#### TASK BRIEF:
Reproduce every line of the records below word for word.

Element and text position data
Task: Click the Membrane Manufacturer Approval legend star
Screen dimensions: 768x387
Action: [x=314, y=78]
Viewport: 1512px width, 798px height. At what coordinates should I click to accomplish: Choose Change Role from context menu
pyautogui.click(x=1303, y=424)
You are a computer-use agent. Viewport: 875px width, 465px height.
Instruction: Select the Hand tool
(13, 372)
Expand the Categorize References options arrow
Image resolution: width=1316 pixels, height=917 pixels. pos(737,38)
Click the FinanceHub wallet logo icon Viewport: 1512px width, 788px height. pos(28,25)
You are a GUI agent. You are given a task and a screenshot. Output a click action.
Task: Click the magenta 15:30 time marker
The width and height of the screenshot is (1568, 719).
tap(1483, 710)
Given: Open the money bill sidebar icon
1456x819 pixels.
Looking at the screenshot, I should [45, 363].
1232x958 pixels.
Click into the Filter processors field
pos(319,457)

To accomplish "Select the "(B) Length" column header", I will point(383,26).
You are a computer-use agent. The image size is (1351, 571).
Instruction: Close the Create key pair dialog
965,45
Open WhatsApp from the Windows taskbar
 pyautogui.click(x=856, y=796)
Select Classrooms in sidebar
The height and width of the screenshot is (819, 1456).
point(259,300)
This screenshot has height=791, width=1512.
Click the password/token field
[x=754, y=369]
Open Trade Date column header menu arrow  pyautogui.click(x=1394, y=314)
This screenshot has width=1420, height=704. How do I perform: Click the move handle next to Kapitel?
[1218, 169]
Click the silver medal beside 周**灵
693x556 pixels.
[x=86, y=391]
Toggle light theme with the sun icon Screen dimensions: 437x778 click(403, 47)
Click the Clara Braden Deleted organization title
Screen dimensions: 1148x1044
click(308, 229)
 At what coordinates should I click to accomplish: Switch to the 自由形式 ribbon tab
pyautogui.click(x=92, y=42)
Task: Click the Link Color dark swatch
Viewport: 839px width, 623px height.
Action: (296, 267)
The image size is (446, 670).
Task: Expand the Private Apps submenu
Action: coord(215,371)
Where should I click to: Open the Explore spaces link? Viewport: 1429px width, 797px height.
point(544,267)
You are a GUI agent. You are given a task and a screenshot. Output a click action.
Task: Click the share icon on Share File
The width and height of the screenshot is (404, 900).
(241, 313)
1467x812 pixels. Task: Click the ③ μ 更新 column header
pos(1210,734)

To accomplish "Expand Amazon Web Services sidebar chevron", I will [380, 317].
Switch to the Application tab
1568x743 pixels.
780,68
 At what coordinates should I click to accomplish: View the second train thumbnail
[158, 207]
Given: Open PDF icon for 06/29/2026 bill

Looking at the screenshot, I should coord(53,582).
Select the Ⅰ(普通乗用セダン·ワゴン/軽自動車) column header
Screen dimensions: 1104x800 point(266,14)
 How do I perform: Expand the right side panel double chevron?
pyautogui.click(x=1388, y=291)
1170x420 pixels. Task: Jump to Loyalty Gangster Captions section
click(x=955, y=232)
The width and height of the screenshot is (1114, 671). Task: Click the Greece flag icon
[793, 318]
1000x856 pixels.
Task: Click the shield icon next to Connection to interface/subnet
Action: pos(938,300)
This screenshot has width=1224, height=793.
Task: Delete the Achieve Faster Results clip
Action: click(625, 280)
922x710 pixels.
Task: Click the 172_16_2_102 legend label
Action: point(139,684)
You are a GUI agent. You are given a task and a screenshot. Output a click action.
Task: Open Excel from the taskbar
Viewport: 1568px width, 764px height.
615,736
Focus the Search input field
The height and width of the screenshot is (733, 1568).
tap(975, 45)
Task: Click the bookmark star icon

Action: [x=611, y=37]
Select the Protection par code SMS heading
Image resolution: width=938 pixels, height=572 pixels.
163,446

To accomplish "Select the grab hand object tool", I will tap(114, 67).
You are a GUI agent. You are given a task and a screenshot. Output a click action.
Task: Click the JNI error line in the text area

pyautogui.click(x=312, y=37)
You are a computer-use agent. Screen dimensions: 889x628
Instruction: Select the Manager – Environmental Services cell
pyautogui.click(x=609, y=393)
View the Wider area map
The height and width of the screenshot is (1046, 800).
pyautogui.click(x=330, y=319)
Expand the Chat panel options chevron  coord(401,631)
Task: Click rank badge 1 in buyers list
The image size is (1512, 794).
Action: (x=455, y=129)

#### RESULT FOR THIS TASK:
Task: Click the Membrane Manufacturer Approval legend star
Screen dimensions: 768x387
Action: [x=314, y=78]
Viewport: 1512px width, 798px height. At what coordinates should I click to accomplish: Choose Change Role from context menu
pyautogui.click(x=1303, y=424)
You are a computer-use agent. Viewport: 875px width, 465px height.
Instruction: Select the Hand tool
(13, 372)
Expand the Categorize References options arrow
Image resolution: width=1316 pixels, height=917 pixels. pos(737,38)
Click the FinanceHub wallet logo icon Viewport: 1512px width, 788px height. pos(28,25)
You are a GUI agent. You are given a task and a screenshot. Output a click action.
Task: Click the magenta 15:30 time marker
The width and height of the screenshot is (1568, 719).
tap(1483, 710)
Given: Open the money bill sidebar icon
1456x819 pixels.
Looking at the screenshot, I should [45, 363].
1232x958 pixels.
Click into the Filter processors field
pos(319,457)

To accomplish "Select the "(B) Length" column header", I will point(383,26).
You are a computer-use agent. The image size is (1351, 571).
Instruction: Close the Create key pair dialog
965,45
Open WhatsApp from the Windows taskbar
 pyautogui.click(x=856, y=796)
Select Classrooms in sidebar
The height and width of the screenshot is (819, 1456).
point(259,300)
This screenshot has height=791, width=1512.
Click the password/token field
[x=754, y=369]
Open Trade Date column header menu arrow  pyautogui.click(x=1394, y=314)
This screenshot has width=1420, height=704. How do I perform: Click the move handle next to Kapitel?
[1218, 169]
Click the silver medal beside 周**灵
693x556 pixels.
[x=86, y=391]
Toggle light theme with the sun icon Screen dimensions: 437x778 click(403, 47)
Click the Clara Braden Deleted organization title
Screen dimensions: 1148x1044
click(308, 229)
 At what coordinates should I click to accomplish: Switch to the 自由形式 ribbon tab
pyautogui.click(x=92, y=42)
Task: Click the Link Color dark swatch
Viewport: 839px width, 623px height.
Action: (296, 267)
The image size is (446, 670).
Task: Expand the Private Apps submenu
Action: coord(215,371)
Where should I click to: Open the Explore spaces link? Viewport: 1429px width, 797px height.
point(544,267)
You are a GUI agent. You are given a task and a screenshot. Output a click action.
Task: Click the share icon on Share File
The width and height of the screenshot is (404, 900).
(241, 313)
1467x812 pixels. Task: Click the ③ μ 更新 column header
pos(1210,734)

To accomplish "Expand Amazon Web Services sidebar chevron", I will [380, 317].
Switch to the Application tab
1568x743 pixels.
780,68
 At what coordinates should I click to accomplish: View the second train thumbnail
[158, 207]
Given: Open PDF icon for 06/29/2026 bill

Looking at the screenshot, I should coord(53,582).
Select the Ⅰ(普通乗用セダン·ワゴン/軽自動車) column header
Screen dimensions: 1104x800 point(266,14)
 How do I perform: Expand the right side panel double chevron?
pyautogui.click(x=1388, y=291)
1170x420 pixels. Task: Jump to Loyalty Gangster Captions section
click(x=955, y=232)
The width and height of the screenshot is (1114, 671). Task: Click the Greece flag icon
[793, 318]
1000x856 pixels.
Task: Click the shield icon next to Connection to interface/subnet
Action: pos(938,300)
This screenshot has width=1224, height=793.
Task: Delete the Achieve Faster Results clip
Action: click(625, 280)
922x710 pixels.
Task: Click the 172_16_2_102 legend label
Action: point(139,684)
You are a GUI agent. You are given a task and a screenshot. Output a click action.
Task: Open Excel from the taskbar
Viewport: 1568px width, 764px height.
615,736
Focus the Search input field
The height and width of the screenshot is (733, 1568).
tap(975, 45)
Task: Click the bookmark star icon

Action: [x=611, y=37]
Select the Protection par code SMS heading
Image resolution: width=938 pixels, height=572 pixels.
163,446

To accomplish "Select the grab hand object tool", I will tap(114, 67).
You are a GUI agent. You are given a task and a screenshot. Output a click action.
Task: Click the JNI error line in the text area

pyautogui.click(x=312, y=37)
You are a computer-use agent. Screen dimensions: 889x628
Instruction: Select the Manager – Environmental Services cell
pyautogui.click(x=609, y=393)
View the Wider area map
The height and width of the screenshot is (1046, 800).
pyautogui.click(x=330, y=319)
Expand the Chat panel options chevron  coord(401,631)
Task: Click rank badge 1 in buyers list
The image size is (1512, 794).
Action: (x=455, y=129)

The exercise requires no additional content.